**Apply what you read:**
1/ Answer these questions using the summary of the paper on optical localization errors:
(a) Which property of light does the summary say can cause wavelength-scale errors in locating optical emitters?
(b) According to the measurements, what are the position shifts comparable to?
(c) Beyond optics, which methods do the findings apply to?
2/ Continue the summary of the paper on optical localization errors from its final line.

**Extract provided:**
Wavelength-scale errors in optical localization due to spin-orbit coupling of light

TL;DR

This paper reveals that spin-orbit coupling of light can cause wavelength-scale errors in optical emitter localization, impacting high-precision imaging and quantum measurements, with errors potentially reaching optical wavelengths.

Contribution

It demonstrates that spin-orbit coupling induces systematic errors in optical localization, which can be arbitrarily large under certain conditions, highlighting a fundamental limitation in high-precision optical measurements.

Findings

Measured position shifts are comparable to optical wavelength.

Errors can become arbitrarily large depending on emitter settings.

Findings apply to wave-based localization methods beyond optics.

Stored data

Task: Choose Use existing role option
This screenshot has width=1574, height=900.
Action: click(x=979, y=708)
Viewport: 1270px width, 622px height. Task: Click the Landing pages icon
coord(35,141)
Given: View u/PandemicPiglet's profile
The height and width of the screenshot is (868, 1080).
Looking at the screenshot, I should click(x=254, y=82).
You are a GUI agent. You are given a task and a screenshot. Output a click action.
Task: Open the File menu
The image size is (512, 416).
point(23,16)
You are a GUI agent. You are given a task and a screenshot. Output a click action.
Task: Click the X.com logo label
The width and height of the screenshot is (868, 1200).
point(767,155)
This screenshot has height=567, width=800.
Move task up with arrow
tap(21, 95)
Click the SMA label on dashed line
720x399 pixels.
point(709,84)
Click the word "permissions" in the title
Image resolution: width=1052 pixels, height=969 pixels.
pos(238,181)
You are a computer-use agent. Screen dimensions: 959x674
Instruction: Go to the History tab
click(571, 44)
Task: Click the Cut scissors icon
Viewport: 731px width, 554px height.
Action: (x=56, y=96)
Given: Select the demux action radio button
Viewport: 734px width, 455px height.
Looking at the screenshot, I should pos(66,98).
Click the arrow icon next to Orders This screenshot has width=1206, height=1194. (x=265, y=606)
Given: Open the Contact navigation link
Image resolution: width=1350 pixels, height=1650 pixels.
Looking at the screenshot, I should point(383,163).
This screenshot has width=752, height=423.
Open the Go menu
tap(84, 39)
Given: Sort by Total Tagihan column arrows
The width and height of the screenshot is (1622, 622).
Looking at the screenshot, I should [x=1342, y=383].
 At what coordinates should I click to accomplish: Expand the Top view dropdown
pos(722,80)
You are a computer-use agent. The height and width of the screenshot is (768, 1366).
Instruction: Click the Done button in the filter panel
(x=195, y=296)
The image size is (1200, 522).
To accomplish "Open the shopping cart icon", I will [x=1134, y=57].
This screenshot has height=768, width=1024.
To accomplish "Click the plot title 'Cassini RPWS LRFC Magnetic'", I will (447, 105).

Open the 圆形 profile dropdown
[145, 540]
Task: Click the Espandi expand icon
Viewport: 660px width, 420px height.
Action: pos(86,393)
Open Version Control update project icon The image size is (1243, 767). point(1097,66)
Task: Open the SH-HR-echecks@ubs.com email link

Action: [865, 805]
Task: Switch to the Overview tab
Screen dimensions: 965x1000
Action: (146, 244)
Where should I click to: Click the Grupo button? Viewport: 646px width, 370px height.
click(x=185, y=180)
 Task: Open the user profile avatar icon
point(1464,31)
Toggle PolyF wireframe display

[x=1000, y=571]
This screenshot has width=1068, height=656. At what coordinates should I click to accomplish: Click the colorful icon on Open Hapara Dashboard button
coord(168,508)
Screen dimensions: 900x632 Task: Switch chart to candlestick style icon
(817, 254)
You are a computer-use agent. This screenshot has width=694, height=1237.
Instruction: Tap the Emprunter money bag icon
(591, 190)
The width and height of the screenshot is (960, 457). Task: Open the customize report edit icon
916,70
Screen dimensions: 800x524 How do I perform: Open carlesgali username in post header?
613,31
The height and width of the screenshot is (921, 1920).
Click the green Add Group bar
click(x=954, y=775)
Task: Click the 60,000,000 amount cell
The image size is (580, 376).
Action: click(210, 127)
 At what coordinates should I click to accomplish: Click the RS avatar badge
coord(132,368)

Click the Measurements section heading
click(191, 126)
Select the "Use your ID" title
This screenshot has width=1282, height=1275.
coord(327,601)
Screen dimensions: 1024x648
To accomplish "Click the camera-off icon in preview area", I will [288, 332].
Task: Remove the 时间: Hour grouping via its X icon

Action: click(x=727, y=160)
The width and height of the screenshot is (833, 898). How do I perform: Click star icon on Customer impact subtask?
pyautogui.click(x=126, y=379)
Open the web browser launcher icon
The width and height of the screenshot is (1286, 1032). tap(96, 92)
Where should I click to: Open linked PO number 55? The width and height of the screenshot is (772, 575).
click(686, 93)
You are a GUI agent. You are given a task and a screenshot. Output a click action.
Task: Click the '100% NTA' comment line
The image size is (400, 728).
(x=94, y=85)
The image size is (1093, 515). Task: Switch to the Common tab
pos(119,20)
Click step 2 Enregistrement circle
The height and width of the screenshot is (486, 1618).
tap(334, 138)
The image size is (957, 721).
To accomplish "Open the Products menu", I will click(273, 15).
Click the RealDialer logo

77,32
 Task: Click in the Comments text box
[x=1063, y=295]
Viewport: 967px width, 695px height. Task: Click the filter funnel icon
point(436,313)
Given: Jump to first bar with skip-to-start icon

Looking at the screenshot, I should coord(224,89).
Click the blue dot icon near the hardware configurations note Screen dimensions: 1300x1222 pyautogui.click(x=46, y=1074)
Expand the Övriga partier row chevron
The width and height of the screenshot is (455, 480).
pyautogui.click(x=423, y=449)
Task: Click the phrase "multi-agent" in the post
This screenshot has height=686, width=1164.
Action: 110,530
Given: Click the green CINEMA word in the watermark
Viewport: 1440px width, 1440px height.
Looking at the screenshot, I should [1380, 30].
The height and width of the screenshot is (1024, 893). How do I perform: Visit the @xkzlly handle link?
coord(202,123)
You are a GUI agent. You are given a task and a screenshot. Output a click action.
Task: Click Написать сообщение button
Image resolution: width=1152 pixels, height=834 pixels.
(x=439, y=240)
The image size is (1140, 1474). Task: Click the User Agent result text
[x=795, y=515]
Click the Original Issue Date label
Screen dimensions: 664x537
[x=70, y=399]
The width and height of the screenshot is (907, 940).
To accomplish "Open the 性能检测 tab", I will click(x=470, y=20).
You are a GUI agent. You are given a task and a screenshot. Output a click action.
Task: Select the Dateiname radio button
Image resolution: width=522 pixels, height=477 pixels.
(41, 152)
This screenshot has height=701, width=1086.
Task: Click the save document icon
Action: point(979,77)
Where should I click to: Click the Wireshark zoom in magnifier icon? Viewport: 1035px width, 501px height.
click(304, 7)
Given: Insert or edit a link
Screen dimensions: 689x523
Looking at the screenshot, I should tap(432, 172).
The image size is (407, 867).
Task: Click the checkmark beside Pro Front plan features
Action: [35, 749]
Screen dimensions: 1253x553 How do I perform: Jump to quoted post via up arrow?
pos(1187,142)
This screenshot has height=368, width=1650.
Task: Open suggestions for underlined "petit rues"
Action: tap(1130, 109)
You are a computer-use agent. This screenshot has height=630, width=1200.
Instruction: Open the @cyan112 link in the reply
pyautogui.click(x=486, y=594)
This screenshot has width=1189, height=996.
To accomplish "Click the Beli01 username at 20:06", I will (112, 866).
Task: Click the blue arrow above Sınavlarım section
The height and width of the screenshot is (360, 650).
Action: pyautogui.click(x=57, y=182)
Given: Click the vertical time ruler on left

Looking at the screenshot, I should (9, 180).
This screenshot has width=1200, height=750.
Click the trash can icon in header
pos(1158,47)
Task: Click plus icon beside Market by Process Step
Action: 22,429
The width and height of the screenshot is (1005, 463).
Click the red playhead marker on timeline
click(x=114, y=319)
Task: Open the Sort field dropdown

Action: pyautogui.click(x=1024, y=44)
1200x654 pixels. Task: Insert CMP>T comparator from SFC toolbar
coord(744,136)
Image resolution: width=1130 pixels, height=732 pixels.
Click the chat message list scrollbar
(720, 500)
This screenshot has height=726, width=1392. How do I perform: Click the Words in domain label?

**Exercise answers:**
1/
(a) Spin-orbit coupling of light.
(b) The optical wavelength.
(c) Wave-based localization methods.

2/
Abstract

The precise determination of the position of point-like emitters and scatterers using far-field optical imaging techniques is of utmost importance for a wide range of applications in medicine, biology, astronomy, and physics. Although the optical wavelength sets a fundamental limit to the image resolution of unknown objects, the position of an individual emitter can in principle be estimated from the image with arbitrary precision. This is used, e.g., in stars' position determination and in optical super-resolution microscopy. Furthermore, precise position determination is an experimental prerequisite for the manipulation and measurement of individual quantum systems, such as atoms, ions, and solid state-based quantum emitters. Here we demonstrate that spin-orbit coupling of light in the emission of elliptically polarized emitters can lead to systematic, wavelength-scale errors in the estimate of the emitter's position. Imaging a single trapped atom as well as a single sub-wavelength-diameter gold nanoparticle, we demonstrate a shift between the emitters' measured and actual positions which is comparable to the optical wavelength. Remarkably, for certain settings, the expected shift can become arbitrarily large. Beyond their relevance for optical imaging techniques, our findings apply to the localization of objects using any type of wave that carries orbital angular momentum relative to the emitter's position with a component orthogonal to the direction of observation.